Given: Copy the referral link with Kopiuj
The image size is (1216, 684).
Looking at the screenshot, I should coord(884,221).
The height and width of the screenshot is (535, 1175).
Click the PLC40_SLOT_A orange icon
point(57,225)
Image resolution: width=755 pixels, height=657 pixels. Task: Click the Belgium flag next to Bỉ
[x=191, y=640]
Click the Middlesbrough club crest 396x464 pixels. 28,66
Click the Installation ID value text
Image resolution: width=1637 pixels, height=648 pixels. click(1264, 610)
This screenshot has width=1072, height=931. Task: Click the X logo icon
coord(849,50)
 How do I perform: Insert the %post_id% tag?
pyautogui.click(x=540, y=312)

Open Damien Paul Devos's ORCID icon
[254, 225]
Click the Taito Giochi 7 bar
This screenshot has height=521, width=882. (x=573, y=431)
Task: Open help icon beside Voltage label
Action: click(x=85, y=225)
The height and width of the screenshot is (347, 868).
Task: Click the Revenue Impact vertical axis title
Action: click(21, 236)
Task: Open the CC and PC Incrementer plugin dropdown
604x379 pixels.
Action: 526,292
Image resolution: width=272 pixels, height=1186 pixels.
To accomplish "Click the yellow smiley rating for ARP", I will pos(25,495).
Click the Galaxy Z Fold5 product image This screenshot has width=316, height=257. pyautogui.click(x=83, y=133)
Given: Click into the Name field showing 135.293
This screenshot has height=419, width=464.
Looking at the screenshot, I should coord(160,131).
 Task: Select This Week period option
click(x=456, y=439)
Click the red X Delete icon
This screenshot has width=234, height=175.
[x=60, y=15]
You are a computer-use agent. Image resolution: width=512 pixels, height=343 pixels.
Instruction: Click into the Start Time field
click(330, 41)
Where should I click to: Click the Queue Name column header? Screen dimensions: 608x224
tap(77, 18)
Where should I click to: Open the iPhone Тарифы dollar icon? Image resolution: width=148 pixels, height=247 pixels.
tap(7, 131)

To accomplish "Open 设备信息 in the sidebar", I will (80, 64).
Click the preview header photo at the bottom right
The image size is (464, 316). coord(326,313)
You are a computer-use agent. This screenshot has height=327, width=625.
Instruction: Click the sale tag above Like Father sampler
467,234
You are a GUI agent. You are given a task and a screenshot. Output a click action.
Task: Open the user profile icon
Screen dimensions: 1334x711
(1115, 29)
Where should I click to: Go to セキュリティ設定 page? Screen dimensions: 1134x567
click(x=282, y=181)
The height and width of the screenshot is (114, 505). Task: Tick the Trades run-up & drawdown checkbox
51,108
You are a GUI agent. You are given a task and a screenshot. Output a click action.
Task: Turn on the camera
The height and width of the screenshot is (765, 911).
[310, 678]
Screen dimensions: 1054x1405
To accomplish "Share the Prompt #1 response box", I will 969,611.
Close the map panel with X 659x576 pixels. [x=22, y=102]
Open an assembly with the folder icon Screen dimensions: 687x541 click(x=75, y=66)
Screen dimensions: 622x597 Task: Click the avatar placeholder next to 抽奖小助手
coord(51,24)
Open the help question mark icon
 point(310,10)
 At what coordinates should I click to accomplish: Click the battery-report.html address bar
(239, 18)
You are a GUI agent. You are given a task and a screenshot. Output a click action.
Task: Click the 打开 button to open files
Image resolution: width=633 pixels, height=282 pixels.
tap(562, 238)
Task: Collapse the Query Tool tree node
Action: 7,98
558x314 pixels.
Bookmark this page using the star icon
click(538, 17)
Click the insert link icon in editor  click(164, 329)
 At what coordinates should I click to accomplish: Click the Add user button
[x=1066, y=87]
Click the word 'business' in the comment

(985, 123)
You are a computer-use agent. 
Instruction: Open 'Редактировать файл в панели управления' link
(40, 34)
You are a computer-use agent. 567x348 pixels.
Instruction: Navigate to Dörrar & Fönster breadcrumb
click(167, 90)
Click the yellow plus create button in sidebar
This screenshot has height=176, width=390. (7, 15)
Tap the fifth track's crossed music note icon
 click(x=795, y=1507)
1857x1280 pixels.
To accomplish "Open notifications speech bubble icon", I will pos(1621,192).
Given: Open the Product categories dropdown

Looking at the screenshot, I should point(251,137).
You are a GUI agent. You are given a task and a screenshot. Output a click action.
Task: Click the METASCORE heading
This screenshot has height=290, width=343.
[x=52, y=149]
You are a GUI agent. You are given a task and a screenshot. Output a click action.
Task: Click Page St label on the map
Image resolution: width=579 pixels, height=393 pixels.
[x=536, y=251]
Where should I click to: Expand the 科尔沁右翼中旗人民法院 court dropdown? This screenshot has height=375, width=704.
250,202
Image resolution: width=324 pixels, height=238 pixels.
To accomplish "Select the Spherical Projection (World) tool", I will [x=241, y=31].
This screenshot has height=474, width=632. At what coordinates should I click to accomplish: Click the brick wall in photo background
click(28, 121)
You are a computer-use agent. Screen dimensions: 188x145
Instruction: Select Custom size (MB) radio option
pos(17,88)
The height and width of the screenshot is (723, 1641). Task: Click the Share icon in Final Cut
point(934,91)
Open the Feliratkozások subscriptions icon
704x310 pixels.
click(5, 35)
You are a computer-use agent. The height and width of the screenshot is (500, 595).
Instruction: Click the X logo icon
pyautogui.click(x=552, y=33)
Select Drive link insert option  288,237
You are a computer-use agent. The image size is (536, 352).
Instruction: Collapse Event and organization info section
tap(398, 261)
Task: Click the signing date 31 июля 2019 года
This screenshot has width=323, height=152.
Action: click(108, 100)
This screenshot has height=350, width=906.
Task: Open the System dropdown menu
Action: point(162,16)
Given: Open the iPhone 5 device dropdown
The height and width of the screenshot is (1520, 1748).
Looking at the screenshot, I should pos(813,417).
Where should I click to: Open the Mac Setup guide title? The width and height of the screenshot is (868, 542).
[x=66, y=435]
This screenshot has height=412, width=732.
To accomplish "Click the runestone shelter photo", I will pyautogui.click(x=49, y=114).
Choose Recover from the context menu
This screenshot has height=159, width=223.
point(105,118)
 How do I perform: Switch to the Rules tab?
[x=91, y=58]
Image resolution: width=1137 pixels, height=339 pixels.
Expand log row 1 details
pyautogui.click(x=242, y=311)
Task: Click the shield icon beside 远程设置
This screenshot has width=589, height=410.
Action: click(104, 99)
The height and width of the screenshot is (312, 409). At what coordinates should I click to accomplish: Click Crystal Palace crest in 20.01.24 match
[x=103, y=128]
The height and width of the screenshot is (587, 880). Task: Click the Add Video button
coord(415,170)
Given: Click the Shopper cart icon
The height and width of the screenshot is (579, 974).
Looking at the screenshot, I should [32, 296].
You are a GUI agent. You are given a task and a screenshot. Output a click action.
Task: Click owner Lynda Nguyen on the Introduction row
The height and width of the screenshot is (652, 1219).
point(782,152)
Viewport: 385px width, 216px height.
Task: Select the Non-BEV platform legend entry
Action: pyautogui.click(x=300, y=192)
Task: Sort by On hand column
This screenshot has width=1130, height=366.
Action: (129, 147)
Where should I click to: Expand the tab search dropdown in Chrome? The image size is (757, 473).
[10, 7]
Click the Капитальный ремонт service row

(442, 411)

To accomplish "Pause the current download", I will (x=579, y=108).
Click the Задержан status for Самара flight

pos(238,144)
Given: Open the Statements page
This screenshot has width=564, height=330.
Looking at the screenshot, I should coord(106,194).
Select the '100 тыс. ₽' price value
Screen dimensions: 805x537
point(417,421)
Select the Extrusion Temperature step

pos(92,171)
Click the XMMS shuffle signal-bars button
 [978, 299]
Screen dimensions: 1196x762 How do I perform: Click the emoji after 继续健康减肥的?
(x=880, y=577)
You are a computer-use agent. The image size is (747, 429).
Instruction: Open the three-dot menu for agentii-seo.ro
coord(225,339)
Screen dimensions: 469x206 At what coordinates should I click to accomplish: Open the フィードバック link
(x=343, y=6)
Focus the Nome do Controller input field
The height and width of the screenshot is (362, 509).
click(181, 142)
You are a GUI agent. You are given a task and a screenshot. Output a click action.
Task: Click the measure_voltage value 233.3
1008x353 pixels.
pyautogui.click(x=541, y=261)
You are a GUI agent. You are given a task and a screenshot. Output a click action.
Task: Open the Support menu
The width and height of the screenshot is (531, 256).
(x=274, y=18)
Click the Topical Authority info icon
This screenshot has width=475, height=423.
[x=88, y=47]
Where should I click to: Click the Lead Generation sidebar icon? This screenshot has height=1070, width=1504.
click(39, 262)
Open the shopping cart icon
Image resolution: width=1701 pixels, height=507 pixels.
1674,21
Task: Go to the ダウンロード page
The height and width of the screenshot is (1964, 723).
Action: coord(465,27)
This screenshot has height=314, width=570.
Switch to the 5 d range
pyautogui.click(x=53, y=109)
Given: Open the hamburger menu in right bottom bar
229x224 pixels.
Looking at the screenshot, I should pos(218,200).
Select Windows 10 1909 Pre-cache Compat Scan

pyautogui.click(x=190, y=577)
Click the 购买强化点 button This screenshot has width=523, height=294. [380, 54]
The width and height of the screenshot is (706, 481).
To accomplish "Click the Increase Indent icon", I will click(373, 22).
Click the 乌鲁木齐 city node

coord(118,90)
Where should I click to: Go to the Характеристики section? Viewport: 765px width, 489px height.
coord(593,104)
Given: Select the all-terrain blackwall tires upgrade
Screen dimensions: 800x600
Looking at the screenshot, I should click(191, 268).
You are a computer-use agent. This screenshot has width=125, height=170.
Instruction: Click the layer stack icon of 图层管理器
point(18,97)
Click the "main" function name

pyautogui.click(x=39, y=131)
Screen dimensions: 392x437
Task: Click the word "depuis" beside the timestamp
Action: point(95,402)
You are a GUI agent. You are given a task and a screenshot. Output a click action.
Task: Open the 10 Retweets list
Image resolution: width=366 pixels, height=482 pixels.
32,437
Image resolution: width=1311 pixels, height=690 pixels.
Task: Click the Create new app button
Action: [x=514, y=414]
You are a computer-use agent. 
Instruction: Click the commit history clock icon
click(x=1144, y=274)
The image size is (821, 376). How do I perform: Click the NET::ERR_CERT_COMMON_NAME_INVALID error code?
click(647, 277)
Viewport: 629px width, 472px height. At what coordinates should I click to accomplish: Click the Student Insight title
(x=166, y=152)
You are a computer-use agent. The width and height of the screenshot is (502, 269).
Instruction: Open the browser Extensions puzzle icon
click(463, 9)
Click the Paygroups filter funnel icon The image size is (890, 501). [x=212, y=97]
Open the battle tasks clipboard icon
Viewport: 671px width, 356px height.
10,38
☆ ☆ ☆ ☆
▶ [What to produce] Each line above that includes "with" should be shown.

▶ [Worked solution]
Given: Copy the referral link with Kopiuj
Close the map panel with X 659x576 pixels. [x=22, y=102]
Open an assembly with the folder icon Screen dimensions: 687x541 click(x=75, y=66)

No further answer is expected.